Pixel coordinate grounding data:
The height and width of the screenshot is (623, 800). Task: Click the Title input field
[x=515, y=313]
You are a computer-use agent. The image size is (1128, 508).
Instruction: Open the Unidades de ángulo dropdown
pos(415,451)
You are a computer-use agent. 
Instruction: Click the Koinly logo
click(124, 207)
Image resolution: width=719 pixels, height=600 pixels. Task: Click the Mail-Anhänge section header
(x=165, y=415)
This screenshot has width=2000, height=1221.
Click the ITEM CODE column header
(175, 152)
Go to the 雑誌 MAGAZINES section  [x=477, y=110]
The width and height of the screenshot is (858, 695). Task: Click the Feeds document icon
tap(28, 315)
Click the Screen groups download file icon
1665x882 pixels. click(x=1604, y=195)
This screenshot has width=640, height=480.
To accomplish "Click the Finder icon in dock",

REQUIRED WORK –
If a line in the records contains "This", report it.

THE ANSWER –
This screenshot has width=2000, height=1221.
This screenshot has width=640, height=480.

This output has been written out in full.